Sie sehen, meine Damen und Herren, dass die Ursache für die höhere Arbeitslosigkeit bei Menschen mit Migrationshintergrund nicht immer ihre scheinbar fehlende Qualifikation ist, sondern dass wir es hier auch mit Benachteiligung und Diskriminierung auf dem Arbeitsmarkt zu tun haben. Wenn wir dann auf die Beschäftigungsseite schauen und hier insbesondere auf die Bildungsberufe, setzt sich dieser Trend wie ein roter Faden fort. Auch hier möchte ich Ihnen zwei Zahlen aus dem Integrationskonzept präsentieren. Gerade einmal 5,4 Prozent Erziehungskräfte mit ausländischer Staatsangehörigkeit sind in den Hamburger Kindertageseinrichtungen beschäftigt. Bei den Lehrkräften sind es gerade mal 1 Prozent Lehrerinnen und Lehrer, die an unseren allgemeinbildenden Schulen unterrichten und das, meine Damen und Herren, bei einer rapide wachsenden Zahl von Jugendlichen und Kindern mit Migrationshintergrund. Genau hier setzt unser heutiger Antrag an. Wir möchten mit unserem Antrag erreichen, dass der Anteil von Menschen mit Migrationshintergrund in allen Bildungsberufen erhöht wird. Wir möchten, dass mehr Menschen, selbst mit Migrationshintergrund, mit diesen Kindern arbeiten und vor allem möchten wir diesen Kindern Vorbilder schaffen, Vorbilder, die ihnen vorleben und für sie erfahrbar machen, dass auch sie es schaffen können, auch wenn es schwierig ist, dass es sich lohnt, es weiterhin zu versuchen.
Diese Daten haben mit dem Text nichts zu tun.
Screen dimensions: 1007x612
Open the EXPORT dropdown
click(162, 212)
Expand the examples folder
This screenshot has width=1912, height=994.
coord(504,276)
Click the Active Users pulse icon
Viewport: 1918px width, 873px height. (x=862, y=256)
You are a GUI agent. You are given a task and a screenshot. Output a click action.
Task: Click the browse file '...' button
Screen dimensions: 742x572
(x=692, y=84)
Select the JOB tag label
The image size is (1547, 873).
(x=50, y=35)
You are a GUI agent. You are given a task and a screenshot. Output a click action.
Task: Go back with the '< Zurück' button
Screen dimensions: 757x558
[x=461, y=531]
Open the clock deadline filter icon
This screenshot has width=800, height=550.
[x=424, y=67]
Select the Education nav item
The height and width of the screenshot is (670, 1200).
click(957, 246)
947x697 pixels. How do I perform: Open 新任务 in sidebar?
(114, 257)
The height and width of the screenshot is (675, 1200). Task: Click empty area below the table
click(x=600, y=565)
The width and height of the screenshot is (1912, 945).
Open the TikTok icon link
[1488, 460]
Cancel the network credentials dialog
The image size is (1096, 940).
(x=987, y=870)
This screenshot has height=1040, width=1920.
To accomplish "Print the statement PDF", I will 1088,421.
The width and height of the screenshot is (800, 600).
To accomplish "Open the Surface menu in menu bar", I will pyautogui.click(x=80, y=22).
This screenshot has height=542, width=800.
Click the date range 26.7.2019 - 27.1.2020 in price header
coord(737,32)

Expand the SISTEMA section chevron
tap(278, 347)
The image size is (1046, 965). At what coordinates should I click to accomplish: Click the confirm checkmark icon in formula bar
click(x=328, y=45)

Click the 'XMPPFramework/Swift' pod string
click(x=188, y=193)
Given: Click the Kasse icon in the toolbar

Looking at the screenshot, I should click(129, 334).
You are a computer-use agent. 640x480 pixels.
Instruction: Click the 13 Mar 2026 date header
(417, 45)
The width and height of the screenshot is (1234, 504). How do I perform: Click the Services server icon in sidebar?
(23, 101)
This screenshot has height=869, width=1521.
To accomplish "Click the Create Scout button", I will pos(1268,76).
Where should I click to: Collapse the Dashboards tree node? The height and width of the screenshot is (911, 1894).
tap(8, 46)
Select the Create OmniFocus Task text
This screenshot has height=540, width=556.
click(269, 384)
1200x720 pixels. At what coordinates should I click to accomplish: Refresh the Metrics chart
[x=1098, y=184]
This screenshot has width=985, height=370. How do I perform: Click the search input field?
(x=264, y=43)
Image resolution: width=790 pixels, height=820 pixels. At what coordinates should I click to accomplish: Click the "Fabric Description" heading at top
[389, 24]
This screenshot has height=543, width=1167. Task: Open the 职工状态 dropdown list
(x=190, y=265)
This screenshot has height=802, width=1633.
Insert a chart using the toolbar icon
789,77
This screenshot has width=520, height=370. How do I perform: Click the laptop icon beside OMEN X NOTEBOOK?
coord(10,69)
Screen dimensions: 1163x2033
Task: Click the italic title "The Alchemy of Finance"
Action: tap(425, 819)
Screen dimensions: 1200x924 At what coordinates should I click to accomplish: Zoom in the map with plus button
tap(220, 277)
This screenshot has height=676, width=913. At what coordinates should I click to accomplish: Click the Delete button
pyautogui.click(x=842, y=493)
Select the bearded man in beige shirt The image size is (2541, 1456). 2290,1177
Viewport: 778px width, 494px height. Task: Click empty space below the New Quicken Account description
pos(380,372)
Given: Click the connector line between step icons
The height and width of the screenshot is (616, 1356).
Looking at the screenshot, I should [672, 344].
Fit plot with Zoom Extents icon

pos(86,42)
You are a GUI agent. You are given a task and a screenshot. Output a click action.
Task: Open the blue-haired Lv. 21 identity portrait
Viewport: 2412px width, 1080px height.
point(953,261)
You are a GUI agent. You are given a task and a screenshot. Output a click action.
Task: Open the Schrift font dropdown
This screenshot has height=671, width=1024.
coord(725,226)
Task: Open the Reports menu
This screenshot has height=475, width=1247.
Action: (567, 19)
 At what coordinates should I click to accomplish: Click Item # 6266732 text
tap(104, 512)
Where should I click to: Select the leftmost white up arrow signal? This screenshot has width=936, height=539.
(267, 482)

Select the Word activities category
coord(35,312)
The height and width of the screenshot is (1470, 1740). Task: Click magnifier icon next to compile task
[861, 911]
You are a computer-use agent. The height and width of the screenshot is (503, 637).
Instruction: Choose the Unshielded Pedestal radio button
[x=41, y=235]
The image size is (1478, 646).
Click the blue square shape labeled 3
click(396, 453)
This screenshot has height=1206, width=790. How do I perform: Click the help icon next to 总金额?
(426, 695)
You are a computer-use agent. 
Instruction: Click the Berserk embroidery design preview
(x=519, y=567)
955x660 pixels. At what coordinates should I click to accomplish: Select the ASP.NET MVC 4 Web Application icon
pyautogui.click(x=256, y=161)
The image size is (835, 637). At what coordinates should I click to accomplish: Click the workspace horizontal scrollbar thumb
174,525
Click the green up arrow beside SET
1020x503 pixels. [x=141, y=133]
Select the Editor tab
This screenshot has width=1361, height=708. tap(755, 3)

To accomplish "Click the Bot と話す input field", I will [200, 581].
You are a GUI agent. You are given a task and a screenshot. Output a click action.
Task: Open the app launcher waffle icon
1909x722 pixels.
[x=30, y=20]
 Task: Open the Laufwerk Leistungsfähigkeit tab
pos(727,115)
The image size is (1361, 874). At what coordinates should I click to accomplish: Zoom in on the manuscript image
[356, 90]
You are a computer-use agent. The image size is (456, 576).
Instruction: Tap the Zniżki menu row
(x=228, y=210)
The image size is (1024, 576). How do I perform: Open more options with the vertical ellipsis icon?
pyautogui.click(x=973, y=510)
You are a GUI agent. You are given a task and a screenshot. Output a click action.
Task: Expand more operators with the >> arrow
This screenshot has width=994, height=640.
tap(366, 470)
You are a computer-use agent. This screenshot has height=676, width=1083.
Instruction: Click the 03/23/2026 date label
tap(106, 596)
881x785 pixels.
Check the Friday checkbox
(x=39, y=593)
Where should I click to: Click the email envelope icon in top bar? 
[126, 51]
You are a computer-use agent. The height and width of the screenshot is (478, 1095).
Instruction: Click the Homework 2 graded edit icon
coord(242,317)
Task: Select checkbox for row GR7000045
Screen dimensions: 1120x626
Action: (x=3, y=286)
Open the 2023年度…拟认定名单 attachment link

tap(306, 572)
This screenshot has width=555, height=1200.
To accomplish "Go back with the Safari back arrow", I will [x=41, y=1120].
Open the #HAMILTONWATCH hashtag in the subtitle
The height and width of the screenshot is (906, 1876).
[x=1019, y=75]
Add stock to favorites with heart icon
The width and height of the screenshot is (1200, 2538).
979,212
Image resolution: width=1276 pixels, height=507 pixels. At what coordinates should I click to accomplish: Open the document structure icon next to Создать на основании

Vor allem kann es nicht sein, dass die Kinder, egal, ob mit Migrationshintergrund oder deutsche Kinder, Migranten nur als Putzpersonal von den Fluren der Kitas und der Schulen kennen. Das Motto muss sein: Raus aus den Fluren und rein in die Klassen.
Und, meine Damen und Herren, das bietet noch eine weitere Chance. Erziehungskräfte, Lehrerinnen mit Migrationshintergrund können auch Brücken bauen zu den Elternhäusern.
Wir stehen heute genau vor der Herausforderung, dass es uns nicht gelingt, die Eltern zu erreichen, zu begleiten und zu informieren. Deshalb fordern wir mit unserem heutigen Antrag, dass der Senat, ähnlich wie er es bereits im Bereich der interkulturellen Öffnung des öffentlichen Dienstes umsetzt oder versucht umzusetzen, in diesem Bereich ebenfalls einen Zielwert von 20 Prozent in den nächsten fünf Jahren formuliert und darauf hinarbeitet.
Wir möchten, dass der Senat insbesondere Jugendliche mit Migrationshintergrund gezielt mit einer Kampagne über Bildungsberufe informiert. Aber auch die Anerkennungsverfahren, meine Damen und Herren, von Qualifikationen, die bereits in den Herkunftsländern erworben worden sind, müssen vereinfacht und verändert werden. Es kann nicht sein, dass Pädagogen und Pädagoginnen, die langjährige Berufserfahrungen haben, als Taxifahrer oder Kellner tätig werden müssen, weil ihre Berufserfahrungen und Qualifikationen nicht anerkannt werden. Ich finde es besonders zynisch, wenn man bedenkt, dass ihre Führerscheine anerkannt werden, aber ihre Diplome nicht. Ich meine, das muss sich ändern.